= Finnish football league system =

League competition

The Finnish football league system is a series of interconnected leagues for club football in Finland. The levels two to nine are managed by the Finnish FA.

==System==
As of 2025

Level: Total Clubs (); League(s)/Division(s)
1-4: 64; National Divisions
1: 12; Veikkausliiga 12 teams 1+1 relegations
2: 10; Ykkösliiga 10 teams 1+1 promotions, 1+1 relegations
3: 12; Ykkönen 12 teams 1+1 promotions, 2 relegations
4: 30; Kakkonen Group A 10 teams; Kakkonen Group B 10 teams; Kakkonen Group C 10 teams
5-9: Regional Divisions
5: 104; Kolmonen South A 12 teams; Kolmonen South B 12 teams; Kolmonen South C 12 teams; Kolmonen West A 12 teams; Kolmonen West B 12 teams; Kolmonen West C 12 teams; Kolmonen East AC1 8 teams; Kolmonen East AC2 8 teams; Kolmonen East B 12 teams; Kolmonen North 10 teams
6: Nelonen South 4 Groups; Nelonen West 4 Groups; Nelonen East 3 Groups; Nelonen North
7: Vitonen South 8 Groups; Vitonen West 7 Groups; Vitonen East 4 Groups; Vitonen North 2 Groups
8: Kutonen South 11 Groups; Kutonen West 12 Groups; Kutonen East
9: Seiska South 3 Groups; Seiska West 2 Groups

==Cup competitions==

Clubs at all levels are eligible for the Finnish Cup.
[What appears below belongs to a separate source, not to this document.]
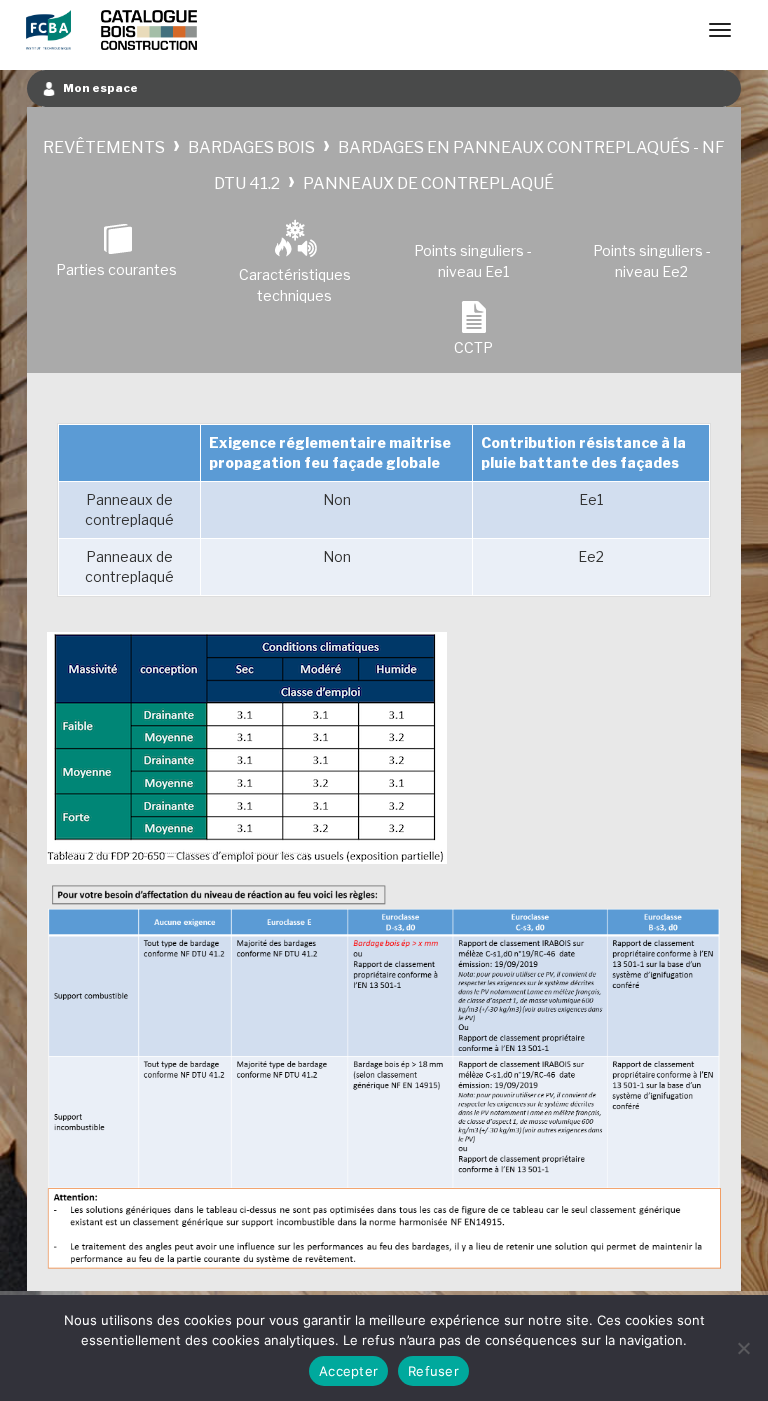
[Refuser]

Clubs of Kolmonen and below are eligible to compete in the Regions' Cup. Clubs of Vitonen and below are eligible to compete in the Regions' Roots Cup.

The Finnish League Cup is a cup competition for top tier clubs played during the winter months before the start of the league season. It was replaced in 2017 by the Finnish Cup group stage, but returned in 2022 after the reformation of the Finnish Cup.